Très concrètement, à la suite de cette affaire, est mis en place un fichier national de l'ADN

"En réalité, ce fichier était déjà en discussion. Souvent ces grosses affaires là permettent de faire avancer les projets en cours, les lois, les réglementations et en tout cas, nos habitudes de travail.  Le fait est que l'affaire Guy Georges a permis la mise en place du fichier national des empreintes génétiques (FNAEG) d'un certain nombre d'agresseurs et de suspects, qui nous montre aujourd'hui à quel point il est opérationnel puisque on a vu en 2014 deux affaires résolues : l'affaire Blétry sur le meurtre d'une jeune femme en 1996 et celle de Perpignan, qui date de 1997.

Or, à l'époque de Guy Georges, si on avait eu ce fichier, qui existe depuis très longtemps aux Etats-Unis et au Canada, mais aussi dans certains pays d'Europe, on l'aurait identifié beaucoup plus vite puisque celui-ci avait déjà un passé judiciaire."

On avait la possibilité de le mettre en place à l'époque, mais il manquait une décision politique ?

"Oui, il manquait des décisions politiques et peut être aussi l'exemple qui montrait que ce fichier était nécessaire. Après, il a mis quatre ans à se mettre en place. Mais beaucoup de gens ont combattu ce fichier car il constituait selon eux une atteinte aux libertés publiques. Le combat, notamment mené par l'association des victimes de Guy Georges,  a donc été long. C'est vraiment après Guy Georges, parce que cette identification par le recoupement des ADN est faite par le docteur Pascal à l'époque, et de façon officieuse, hors-cadre, que cette prise de conscience, extraordinaire, a pu avoir lieu."

En vingt ans les choses ont-elles beaucoup évolué ?

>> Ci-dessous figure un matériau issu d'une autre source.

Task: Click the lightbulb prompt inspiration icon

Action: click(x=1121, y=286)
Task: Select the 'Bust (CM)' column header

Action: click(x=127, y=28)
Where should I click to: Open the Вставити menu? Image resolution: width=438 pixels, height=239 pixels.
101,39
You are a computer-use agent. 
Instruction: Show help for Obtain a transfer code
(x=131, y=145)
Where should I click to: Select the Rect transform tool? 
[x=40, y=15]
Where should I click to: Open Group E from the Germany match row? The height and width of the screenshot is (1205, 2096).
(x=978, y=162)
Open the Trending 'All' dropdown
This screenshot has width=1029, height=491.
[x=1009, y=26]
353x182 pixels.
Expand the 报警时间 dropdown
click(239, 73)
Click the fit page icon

"Aujourd'hui, au risque de vous surprendre, je dirais que c'est pire qu'à l'époque. Oui il existe des fichiers, oui on a évolué sur l'ADN, oui la police scientifique a évolué et représente aujourd'hui près de 70% des actes qui sont faits, sauf qu'aujourd'hui, on n'a plus d'enquêteurs criminels en France. On n'a plus assez d'enquêteurs sur le terrain, ils le disent eux-mêmes. On a des policiers, mais on n'a plus de spécialistes de l'enquête criminelle, à cause de la réduction des effectifs, de la mobilisation sur d'autres affaires que les meurtres. Donc aujourd'hui Guy Georges, il aurait une carrière plus importante qu'à l'époque, c'est ma conviction."